◆ Pokazany fragment
+ + + + +

Pomógł: 4 razy Dołączył: 24 Wrz 2006 Posty: 303 Skąd: nie wiadomo
Wysłany: 2007-02-25, 17:27
JAREK G napisał/a:
Ja też widziałem jak w sklepie ogrodniczym czyszczą tak pompę nie wyłączając jej wyjmując z niej wirnik , może te pompy są tak bezpieczne
Teraz jest znacznie mniejsze prawdopodobieństwo porażenia prądem od takich urządzeń. Trzebaby używać przy uszkodzonym kablu. Niektóre sprzęty mogące mieć kontakt z wodą mają własne bezpieczniki, które natychmiast odcinają prąd gdyby co.
Bajbas [Usunięty]
Wysłany: 2007-02-25, 19:28
Cyt: Ja pisałem o działkach.Na działkach instalacje są stare.Prezes o to zadbał żeby były różnicówki
Wiem, mądry prezes, rzadko sie tacy zdarzają!
Maikler napisał/a:
czyszczą tak pompę nie wyłączając jej wyjmując z niej wirnik
kręcący się??? Ja też widziałem wielu stolarzy, którzy czyścili krajzegi, aby było szybciej ich nie wyłączali, tylko paluszki jakieś takie nietypowe
Maikler napisał/a:
Niektóre sprzęty mogące mieć kontakt z wodą mają własne bezpieczniki, które natychmiast odcinają prąd gdyby co.
pod warunkiem, że są sprawne.
Podsumowując, z faktu że wiele osób pali papierosy nie wynika fakt, że są one bezpieczne dla zdrowia.
Nie wiem jak Wy, ale ja wiem na 100%, że nie (!) jest prawdziwe określenie "elektryka prąd nie tyka", choć może jest prawdziwe "ogrodnika prąd nie tyka". Tyle, że jak kilka razy wsadziłem łapę (by było szybciej, nie chciało mi sie odcinać urządzenia) w 220V to wrażenia niespecjalne, ale prąd przez serce nie popłynie. Wsadzanie ręki do akwarium też bym się bardzo nie przejmował. Ale wchodzenie do wody w której jest urządzenie 220V to bym już rozważył na Waszym miejscu (przypomnijcie sobie wannę Waser...)

+ + + + +

◆ Co należy zrobić
(A) O co według dyskusji o porażeniu prądem zadbał prezes na działkach?
(B) Proszę podać dalszy ciąg dyskusji o porażeniu prądem, zaczynając od miejsca, w którym się kończy.

+ + + + +

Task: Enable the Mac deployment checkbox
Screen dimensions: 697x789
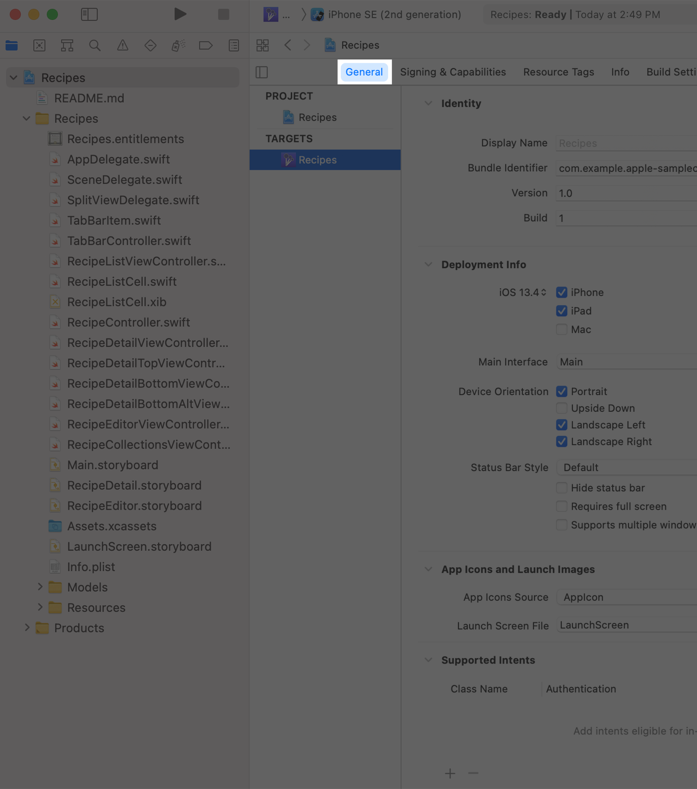Action: 561,329
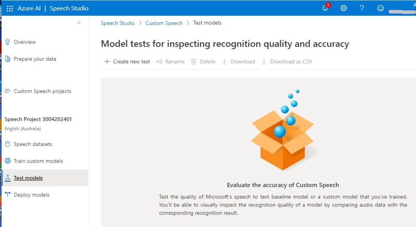Screen dimensions: 416x227
Task: Open the app launcher waffle icon
Action: point(10,8)
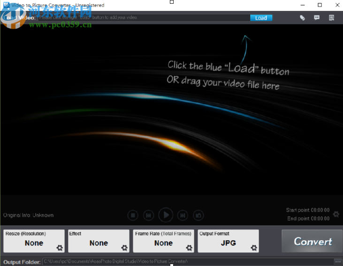Open the chat feedback bubble icon
This screenshot has width=343, height=266.
tap(317, 17)
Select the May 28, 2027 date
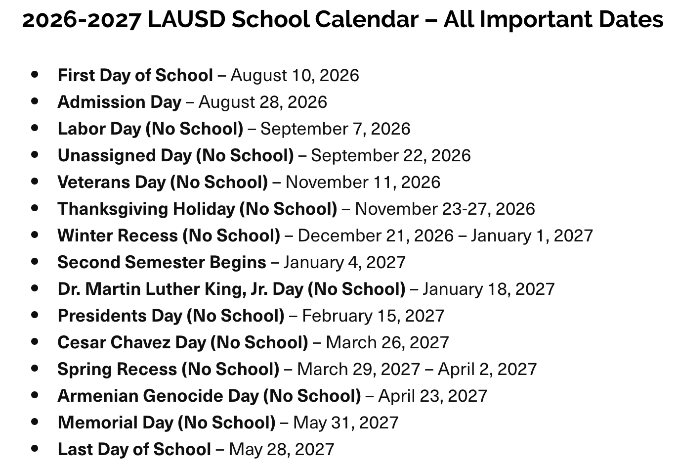Screen dimensions: 678x470 pyautogui.click(x=282, y=449)
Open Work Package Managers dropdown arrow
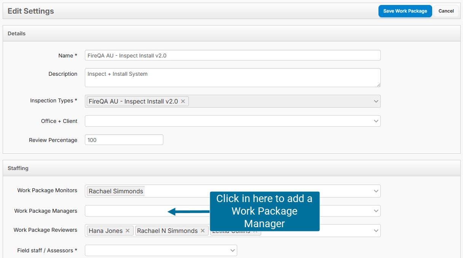 click(x=376, y=211)
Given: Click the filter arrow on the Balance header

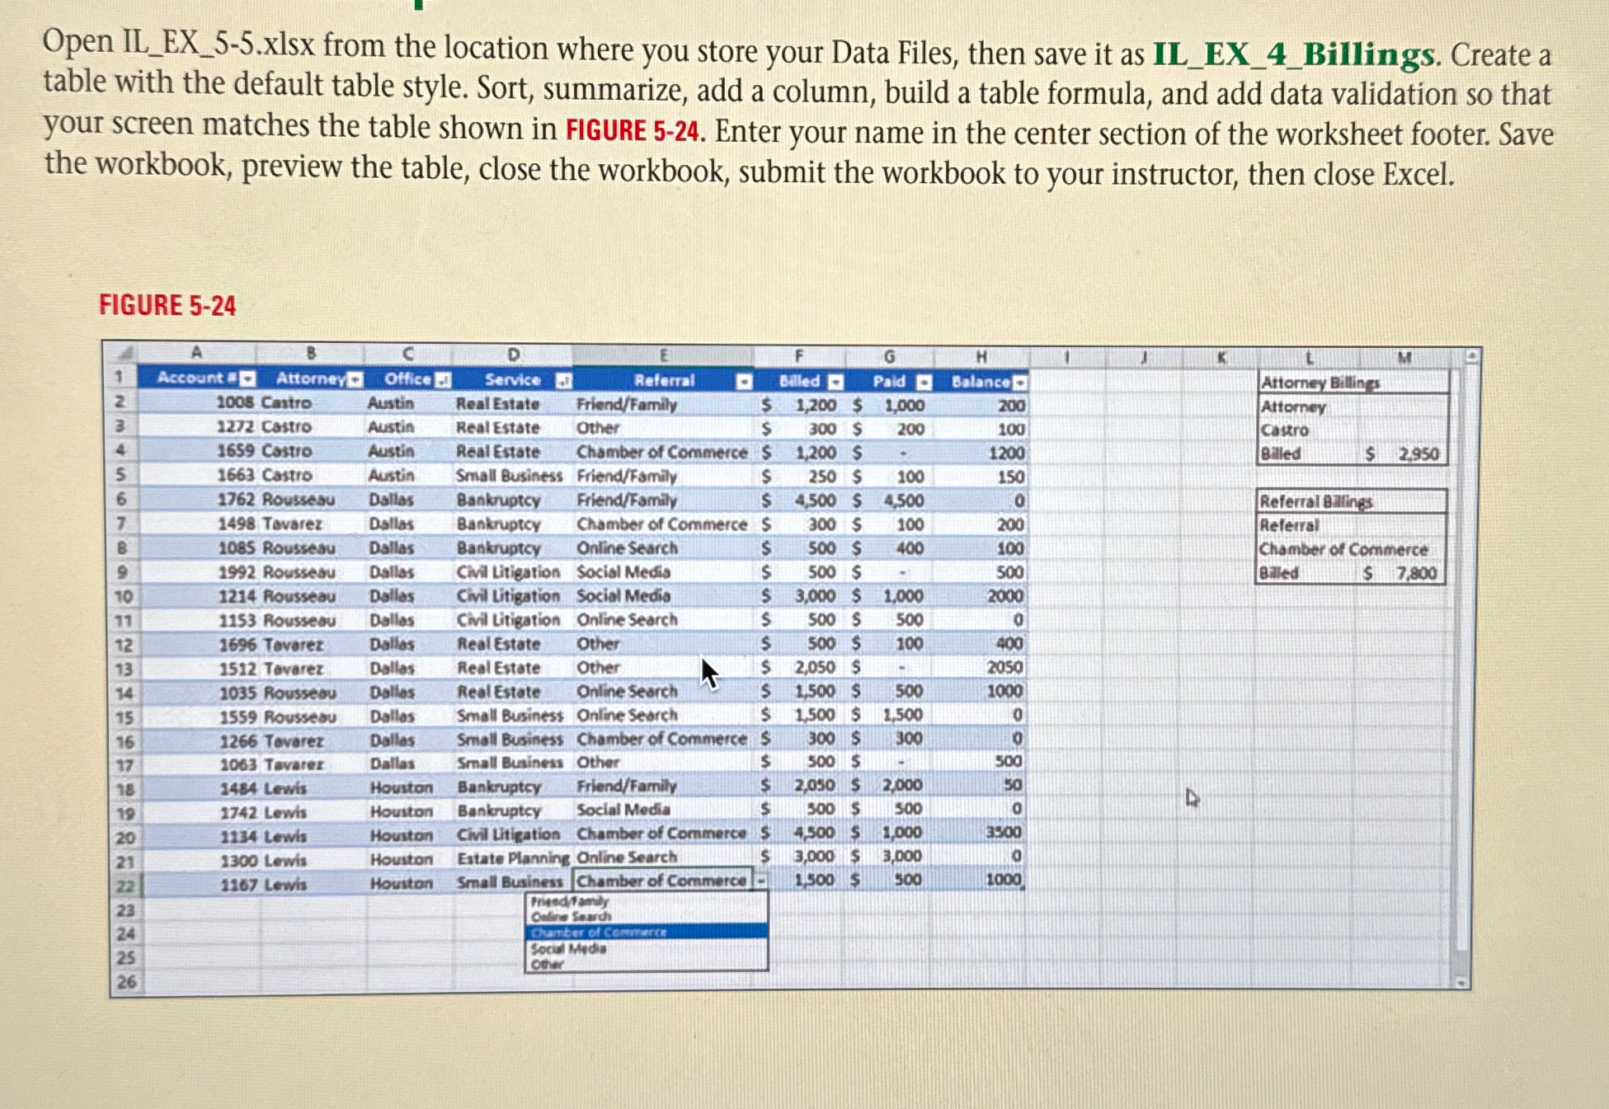Looking at the screenshot, I should 1021,380.
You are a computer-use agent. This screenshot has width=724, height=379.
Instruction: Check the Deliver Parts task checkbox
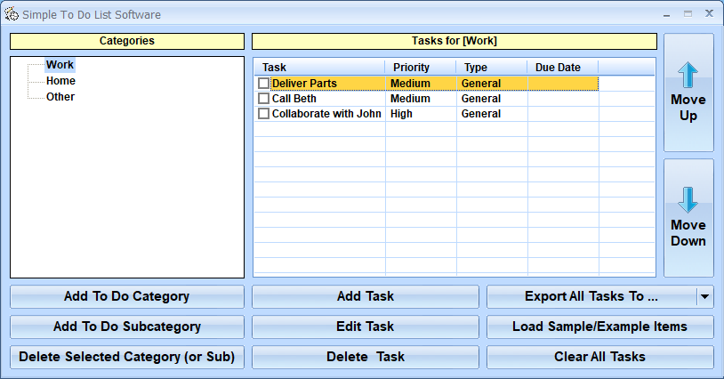(x=263, y=84)
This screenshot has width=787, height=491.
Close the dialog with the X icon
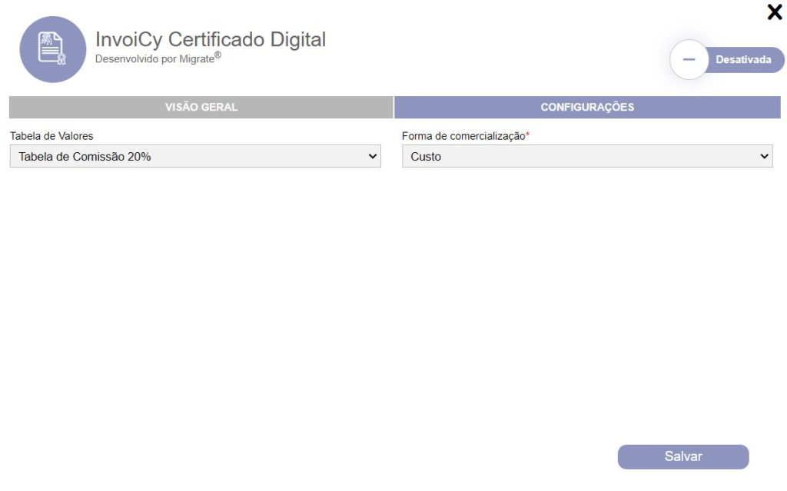(775, 12)
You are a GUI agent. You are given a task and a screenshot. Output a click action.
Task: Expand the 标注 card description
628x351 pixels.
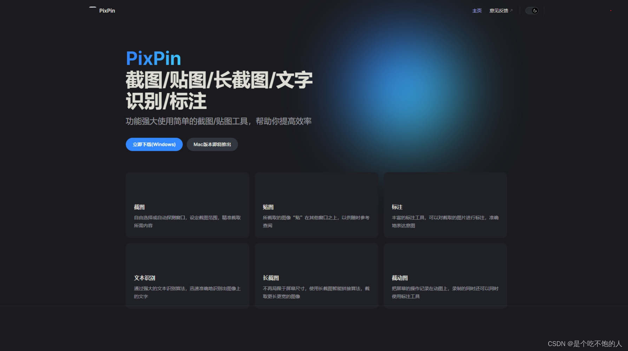(x=445, y=221)
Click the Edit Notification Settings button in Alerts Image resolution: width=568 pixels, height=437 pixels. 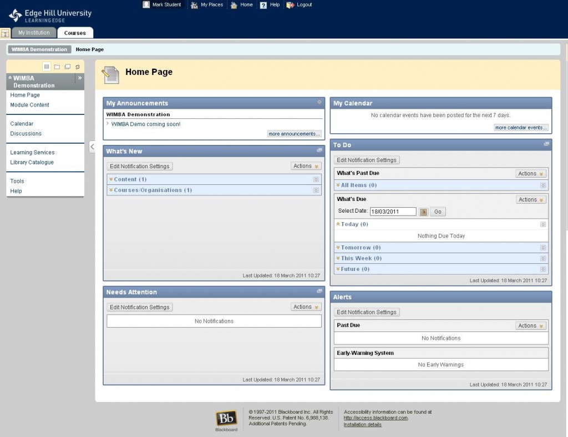click(x=366, y=312)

+ + + + +

◆ Wyniki ćwiczenia
(A) Zadbał o to, żeby były różnicówki.

(B)
Bajbas
Pomógł: 48 razy Dołączył: 28 Sty 2006 Posty: 1436 Skąd: Warszawa
Wysłany: 2007-02-25, 20:38
JAREK G napisał/a:
Ja też widziałem jak w sklepie ogrodniczym czyszczą tak pompę nie wyłączając jej wyjmując z niej wirnik , może te pompy są tak bezpieczne
Pompy akwaryjne mają całą instalację zaizolowaną poprzez zalanie jakąś masą (nie wiem czy to nie żywica) i nie nadają się do naprawy. Natomiast zanurzalne pompy wirnikowe do oczek, są rozbieralne i uszczelniane są za pomocą oringów. Te niekiedy potrafią przepuścić wodę i wtedy zwarcie gotowe. Co nie znaczy, że przy prawidłowej instalacji elektrycznej w ogrodzie są niebezpieczne.
Jeśli w instalacji zasilającej pompę czy inne odbiorniki w oczku, brakuje wyłącznika różnicowo prądowego, to każde włożenie ręki do oczka, może skończyć się porażeniem, jeśli odbiorniki są włączone.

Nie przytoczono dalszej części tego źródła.